TO DO:
Looking at the listing below, retype exactly the lines starting at the one containing "Given: Click the orange header banner" and ending at the one containing "The height and", both included, and nothing else.

INFORMATION GIVEN:
-=-=-

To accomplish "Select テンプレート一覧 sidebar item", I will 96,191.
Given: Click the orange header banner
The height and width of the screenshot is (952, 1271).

-=-=-

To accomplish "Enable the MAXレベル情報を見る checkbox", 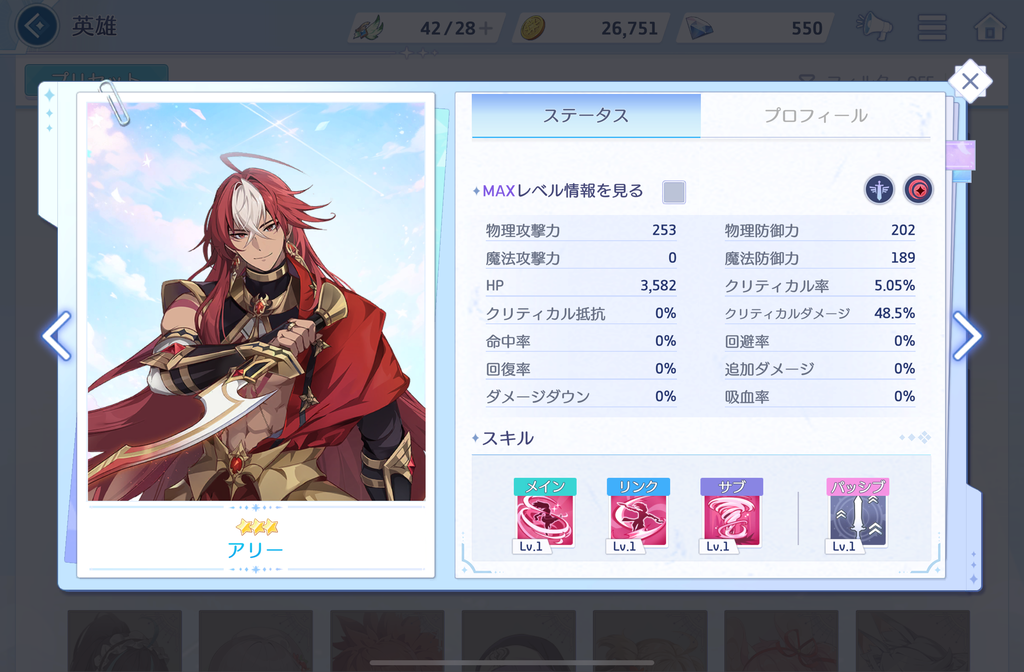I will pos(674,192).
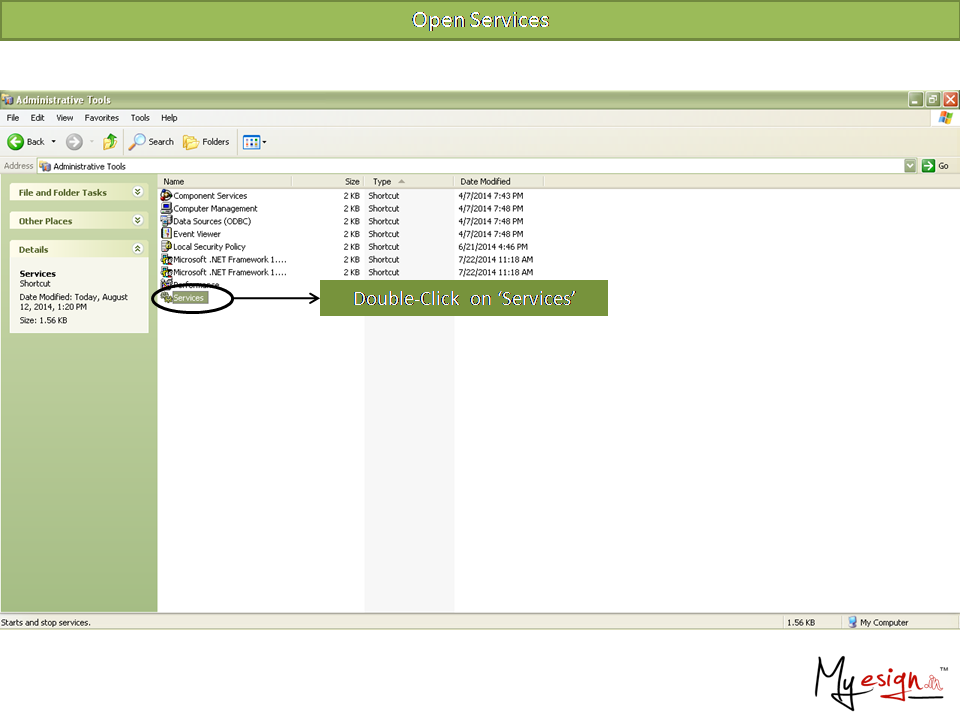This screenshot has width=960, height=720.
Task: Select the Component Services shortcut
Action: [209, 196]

-=-=-

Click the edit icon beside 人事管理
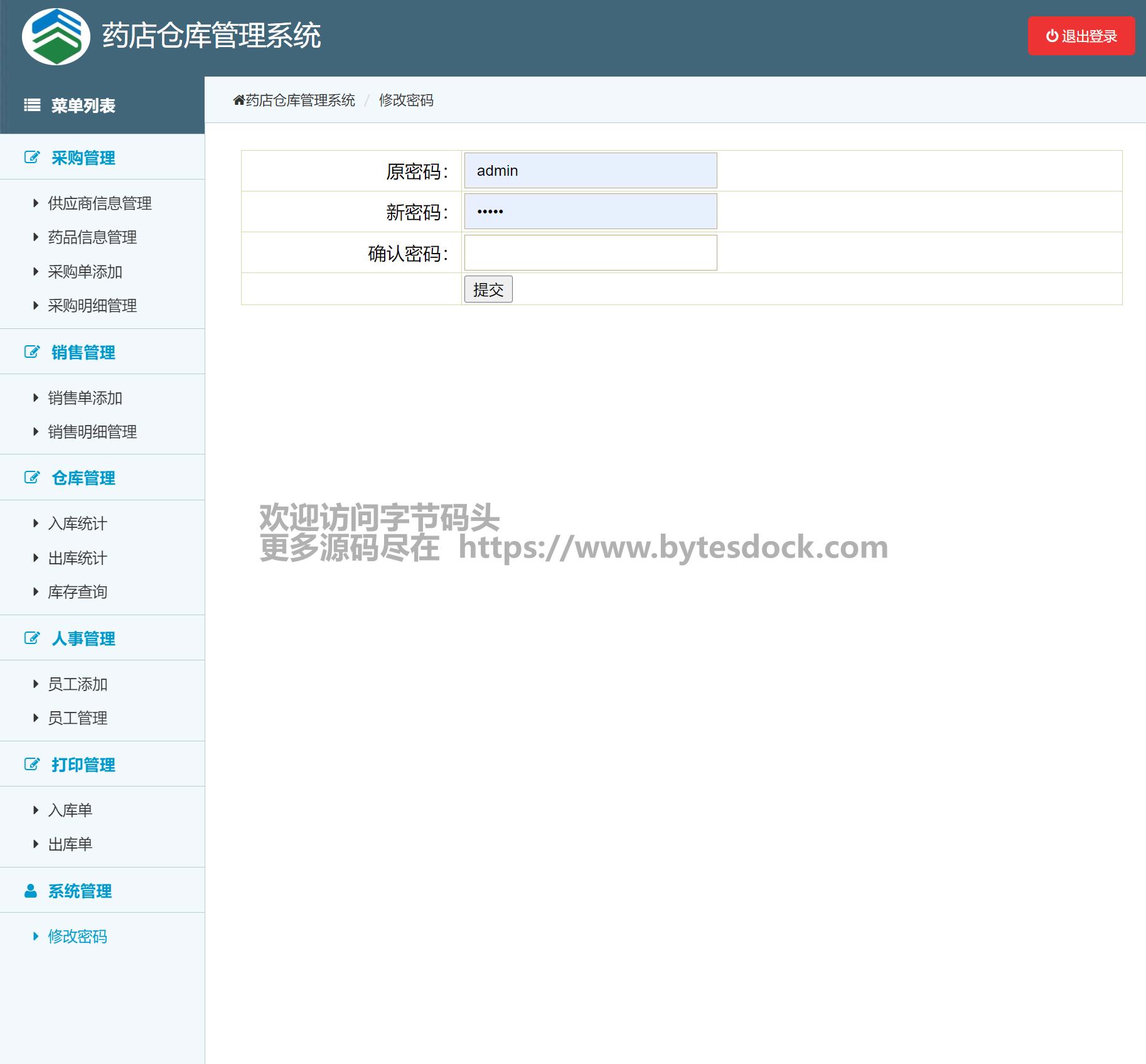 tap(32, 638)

-=-=-

RESPONSE FOR THIS EXERCISE:
Given: Click the orange header banner
The height and width of the screenshot is (952, 1271).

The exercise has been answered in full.